Даже реб Авром-Герш, отец Симхи-Меера, отлупивший его как мальчишку и велевший больше не появляться в отцовском доме, теперь, ради рождения мальчика, позволил себя уговорить помириться с сыном и пришел на обрезание в штраймле. Конечно, сразу же возник спор между двумя сватами, потому что реб Хаим Алтер хотел дать мальчику имя в честь своего ребе, а реб Авром-Герш хотел, чтобы внуку дали имя в память его ребе, Воркинского. Реб Хаим Алтер кипятился, злился, умолял, но реб Авром-Герш не желал идти ему навстречу.
— Имена девочек, — твердил реб Авром-Герш, — выбирать будете вы, сват, потому что
Реб Хаим Алтер предложил поделиться: дать одно имя от одного ребе, а другое — от другого, но реб Авром-Герш, как всегда, упрямствовал и не соглашался назвать внука в честь чужого ребе. Мальчишке дали имя только Воркинского ребе — Ицхок. Реб Авром-Герш сам обрезал малыша и так шумно отплясывал на радостях с хасидами, что Прива затыкала уши.

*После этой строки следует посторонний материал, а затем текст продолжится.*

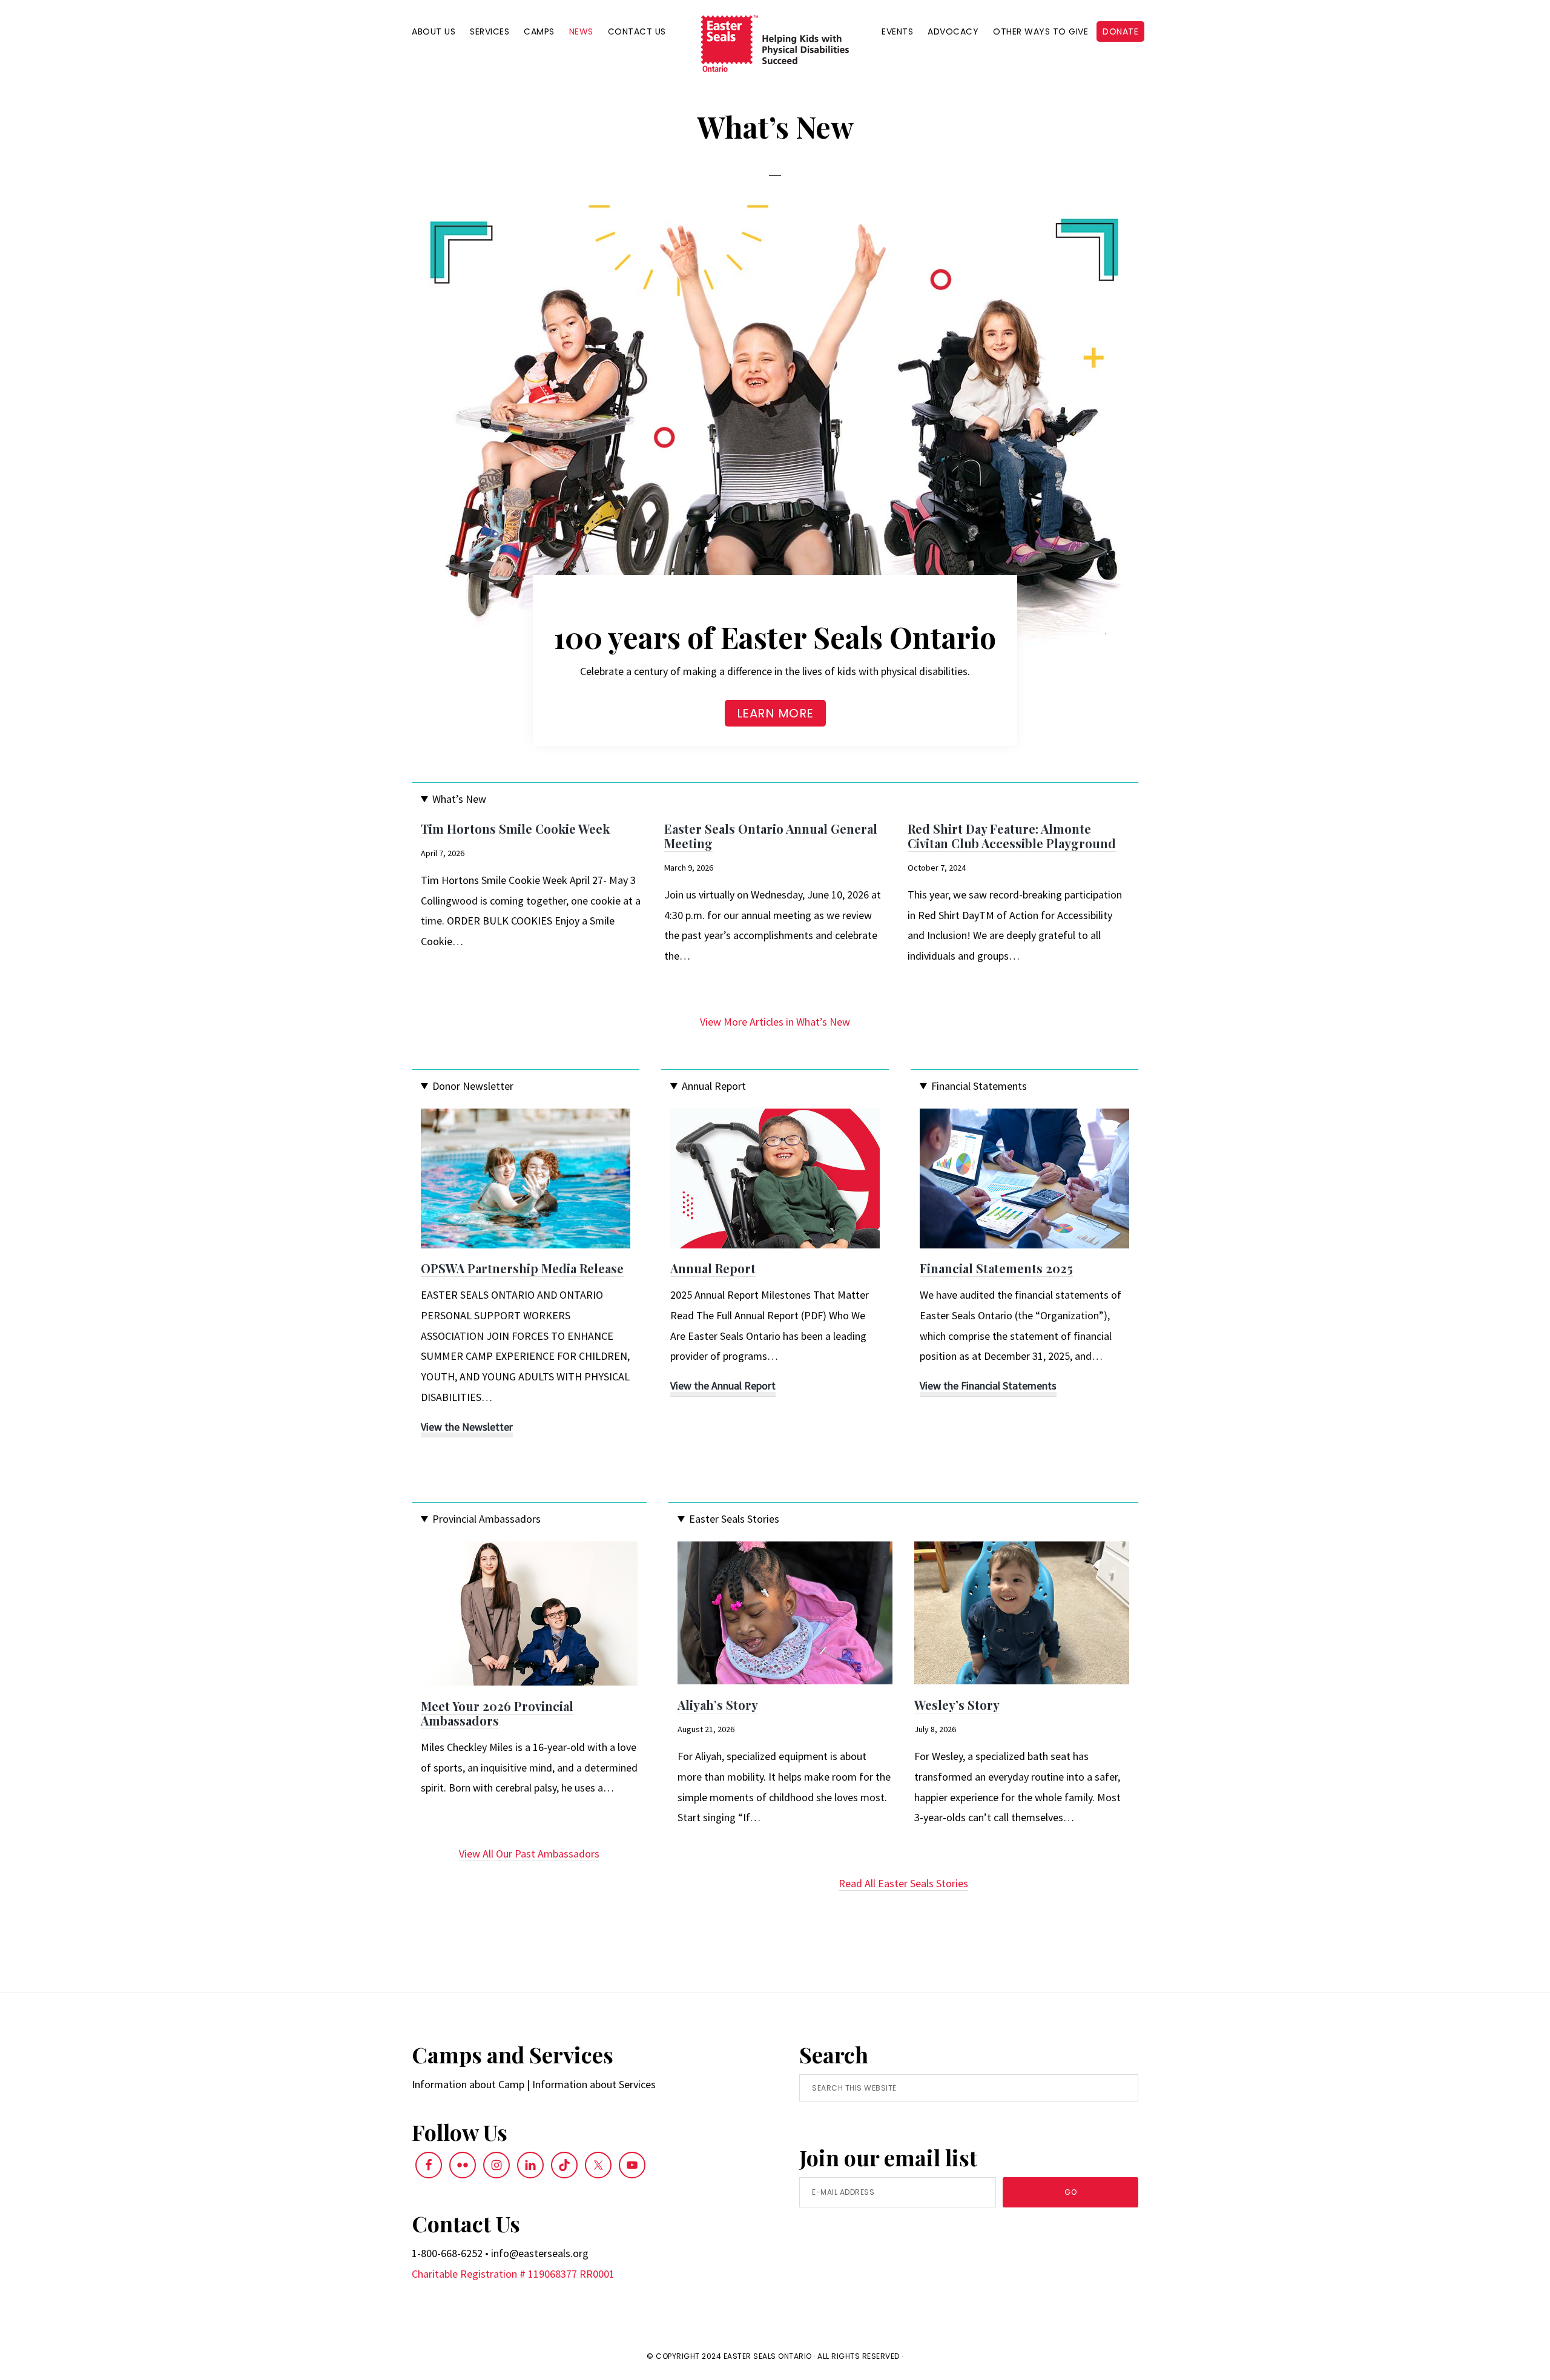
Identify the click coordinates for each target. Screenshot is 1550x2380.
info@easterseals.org (540, 2253)
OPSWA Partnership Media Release (522, 1268)
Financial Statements (979, 1086)
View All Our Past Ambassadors (529, 1854)
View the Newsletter (467, 1428)
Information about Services (594, 2084)
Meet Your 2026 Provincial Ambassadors (497, 1713)
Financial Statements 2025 (996, 1268)
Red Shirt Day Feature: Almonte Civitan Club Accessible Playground (1012, 835)
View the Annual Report (723, 1387)
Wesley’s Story (957, 1704)
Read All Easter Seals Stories (903, 1883)
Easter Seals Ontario (768, 2356)
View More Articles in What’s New (775, 1022)
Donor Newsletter (472, 1086)
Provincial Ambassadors (486, 1519)
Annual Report (714, 1086)
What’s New (459, 799)
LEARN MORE (775, 713)
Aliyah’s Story (718, 1704)
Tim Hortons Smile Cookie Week (515, 828)
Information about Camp (468, 2084)
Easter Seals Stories (734, 1519)
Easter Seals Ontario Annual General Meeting (770, 835)
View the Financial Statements (988, 1387)
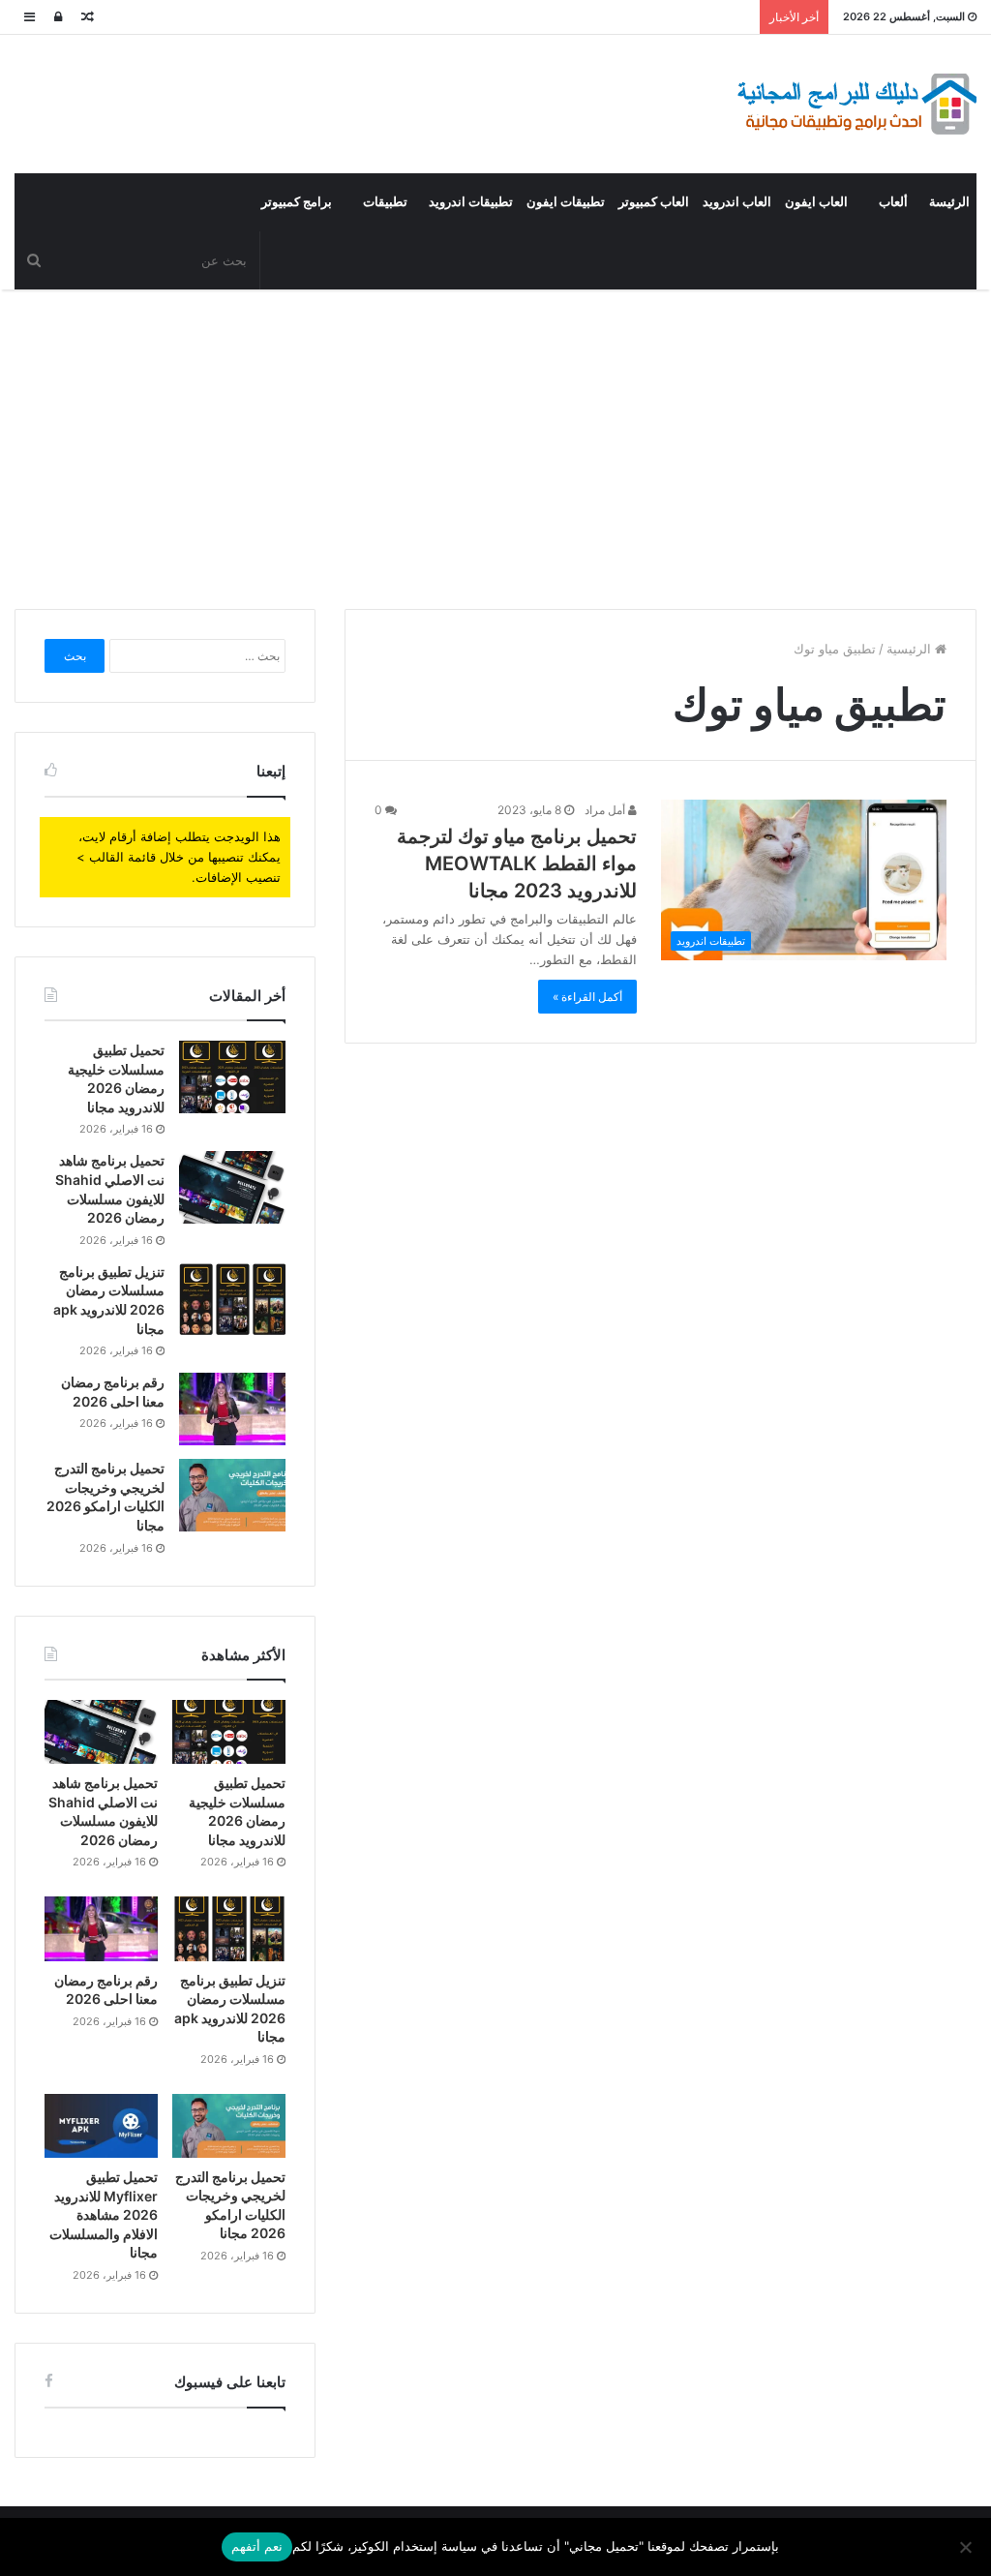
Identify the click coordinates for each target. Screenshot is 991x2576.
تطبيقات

— Сват, роженица еще слаба, она не может этого слышать, — сказала она со злобой.
— Евреи, веселее! — подбодрил реб Авром-Герш своих хасидов и запел еще громче, не ответив женщине ни слова.
Диночка, бледная, напуганная, прижимала к груди плачущего младенца и обливалась слезами, глядя, как он страдает от шума.
— Бандиты, — жаловалась она, — такой птенчик, как им не жалко?..
— Тихо, еврейка не должна так говорить, — прикрикнула на нее свекровь в атласном чепчике.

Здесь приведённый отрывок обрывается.